In the study by Mahmoud-Elsayed and colleagues, 41% of patients had a dilated RV (RV basal diameter >41 mm) and 27% had a decreased RV function (fractional area change <35% or a tricuspid annular plane systolic excursion <17 mm); most patients had severe respiratory failure and 82% were on invasive mechanical ventilation. A PE was detected in 20% of subjects with RV dysfunction as compared with 2% in those without RV dysfunction.41

Jain and colleagues found that 15.3% of the patients had an increased RV size (12.5% were mildly increased and 2.8% were moderately increased).42 RV systolic function (assessed semiquantitatively) was mildly decreased in 26.4%, moderately decreased in 9.7%, and severely decreased in 4.2%.

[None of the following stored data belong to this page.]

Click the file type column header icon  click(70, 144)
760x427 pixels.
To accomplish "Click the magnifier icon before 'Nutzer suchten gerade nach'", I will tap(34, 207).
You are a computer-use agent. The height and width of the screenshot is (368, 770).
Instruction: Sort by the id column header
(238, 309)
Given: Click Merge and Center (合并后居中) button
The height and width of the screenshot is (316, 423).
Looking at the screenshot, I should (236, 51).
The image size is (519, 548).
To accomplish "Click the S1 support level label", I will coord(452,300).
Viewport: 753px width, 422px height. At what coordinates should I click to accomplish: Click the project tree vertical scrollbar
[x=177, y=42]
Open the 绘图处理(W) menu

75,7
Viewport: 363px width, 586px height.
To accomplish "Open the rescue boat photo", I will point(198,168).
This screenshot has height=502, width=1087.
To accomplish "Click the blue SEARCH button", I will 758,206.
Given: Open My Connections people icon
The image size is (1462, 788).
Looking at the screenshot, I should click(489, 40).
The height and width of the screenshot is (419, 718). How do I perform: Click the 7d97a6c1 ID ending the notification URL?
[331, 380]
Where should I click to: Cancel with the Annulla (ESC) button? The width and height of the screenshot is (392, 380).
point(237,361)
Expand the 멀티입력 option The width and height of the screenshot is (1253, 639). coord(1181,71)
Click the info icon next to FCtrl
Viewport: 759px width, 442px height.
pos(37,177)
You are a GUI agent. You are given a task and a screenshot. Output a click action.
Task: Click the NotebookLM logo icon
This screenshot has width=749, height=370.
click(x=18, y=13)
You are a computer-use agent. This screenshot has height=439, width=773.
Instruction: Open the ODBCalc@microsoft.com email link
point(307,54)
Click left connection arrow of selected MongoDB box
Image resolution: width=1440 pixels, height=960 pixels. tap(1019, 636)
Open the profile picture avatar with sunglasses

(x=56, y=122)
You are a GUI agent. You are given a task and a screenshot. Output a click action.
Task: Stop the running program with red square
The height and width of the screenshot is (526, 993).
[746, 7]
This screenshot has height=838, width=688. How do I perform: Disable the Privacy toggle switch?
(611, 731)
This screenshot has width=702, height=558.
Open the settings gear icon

Several studies reported an association between right-side TTE parameters and prognosis in patients with COVID-19.

Kim and colleagues in an analysis from a US multicentre retrospective study reported that adverse RV remodeling (dysfunction/dilation) conferred a >2 fold increase in mortality risk.43

Szekely and colleagues44 found that the most frequent abnormality among patients with clinical deterioration during follow-up was RV dilatation (with or without dysfunction). In univariable analysis, they reported that shorter pulmonary acceleration time (<100 msec) was associated with clinical deterioration and that RV end-diastolic area was associated with mortality.44

Li and colleagues reported that RV global longitudinal strain was a powerful predictor of death in patients with COVID-19.45

In a recent systematic review, Messina and colleagues analyzed studies available in literature and concluded that they have highly variable sample sizes and reported highly heterogeneous findings: LVEF does not seem significantly affected (reported as higher than 50% in most subjects), LV diastolic function has not been properly assessed and RV dysfunction seems frequent but defined with variable criteria, making it difficult to establish a clear association with higher mortality.46

Cardiac valves and pericardium

The presence of valvular heart disease (VHD) has been described in COVID-19 patients undergoing echocardiography during the hospital stay.40 These valvular diseases more likely were present before the onset of SARS-CoV-2 infection. A recent study regarding echocardiographic findings among COVID patients reported that half of them presented a significant tricuspid regurgitation followed by aortic regurgitation and mitral regurgitation.47 Tricuspid regurgitation is the most common VHD reported in COVID-19 patients and its severity could directly reflect the impairment of the pulmonary circulation during the infection resulting in pulmonary hypertension, especially in patients with severe pneumonia and respiratory insufficiency.48

A higher concern, especially in COVID-19 patients in the intensive care unit, is the presence of infectious endocarditis (IE). Some clinical reports have reported endocarditis in a minority prevalence and the presence of valve vegetations were also described in autopsy findings for SARS-CoV-2 patients.40 , 49 In this setting, endocarditis is related to bacterial endocarditis or the presence of thrombus; less likely could be caused by the direct SARS-CoV-2 infection and there is no evidence about that relationship.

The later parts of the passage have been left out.